The American Dreamer – Blu-Ray Review

Dennis Hopper has just had an enormous box-office and critical hit with Easy Rider in 1969. He is considered a cinematic spokesman for his generation and is given carte blanche to doing anything he wants on his next film. He follows it up with a daringly experimental film The Last Movie which the studio Universal totally buries and this was his dream project, he conceived of it well before Easy Rider. It remains to this day unreleased on DVD or Blu-Ray and is near impossible to even find on VHS so you have to resort to pirate copies to see it.

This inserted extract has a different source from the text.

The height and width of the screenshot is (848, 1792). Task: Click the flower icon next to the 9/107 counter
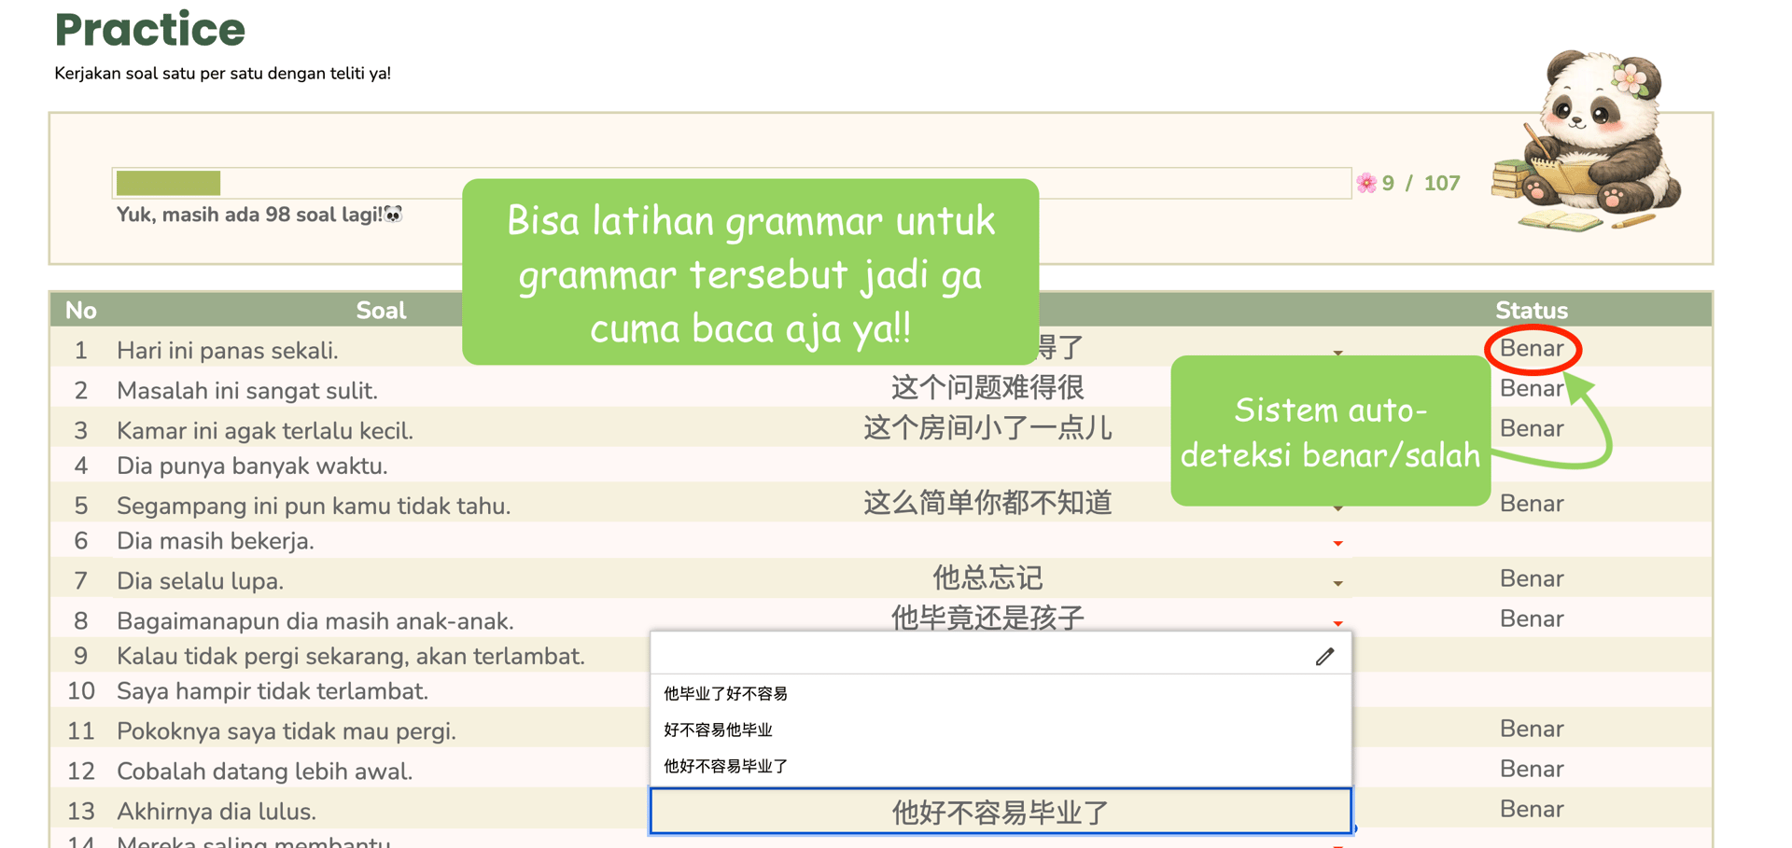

The American Dreamer was mostly shot during the long and complicated post-production process of The Last Movie. Hopper at this point is using a wide range of drugs specifically cocaine, acid, marijuana and amphetamine by all accounts. The American Dreamer is often thought of a documentary but in reality it’s a fictionalised documentary of the mystique of Hopper’s self-created persona and Hopper is certainly during the film’s 80 minute running acting up for the camera. The film was made by Lawrence Schiller and the actor-screenwriter L.M. Kit Carson who would work again with Hopper on The Texas Chainsaw Massacre 2 and who stared as the title character in the cult mockumentary David Holzman’s Diary which in its self is a deconstruction of the filmmaking process.

The film is also laugh out loud funny throughout, Hopper in his act of being Dennis Hopper comes up with some of the ludicrous lines ever committed to celluloid.  My personal favourite is “I’d prefer to give a woman head than to fuck her. I think I’m actually a lesbian” but here comes up with equally golden nuggets like “I would like to make movies on the moon” and “How can I be the American Dreamer without broads?”. Hopper is playing up his non-monogamous persona and it’s certainly an aspect of the free love of the ’60s which Hopper belonged too and in turn became very sexist. He takes this ridiculous heights when he brings in tons of women to have a “party” and there is even a segment where he is having a threesome in a bathtub. Despite his behaviour in the film it shouldn’t be taken any more serious than when he loudly proclaims “I don’t care about reading”.

However through making basically a fictional and sensationalized take on Hopper during this period, it brings more truth than a normal documentary about him could and shows to the audience he was a true artist. It has Hopper talking about his truly stunning photography which has toured the world in Art exhibitions and shows a man at the crossroads of becoming a good director into becoming a true auteur of cinema. The Last Movie would win the top prize at the prestigious Venice film festival and despite that it was still buried by the studio.

Etiquette Pictures who specialise in cult cinema has released this in the US in a dual format edition. The disc includes a making of with newly filmed interviews (Hopper is absent because he sadly died in 2010) and it works both as a making of The American Dreamer and The Last Movie and really is insightful with what the filmmakers were going for in the film and how they eventually realised they weren’t really making a “documentary”. The only other feature on the disc is a photo gallery and a  short featurette about the restoration which isn’t overly cleaned up but cleaned up just the correct amount it has that organic look of film. It includes a booklet with an essay by Chris Poggiali and a reversible cover. The American Dreamer remains one of the best documents on the filmmaking process and a fascinating insight into a man who should be spoken in the same breath as John Cassavetes or Roger Corman as one of the pioneers of American independent filmmaking.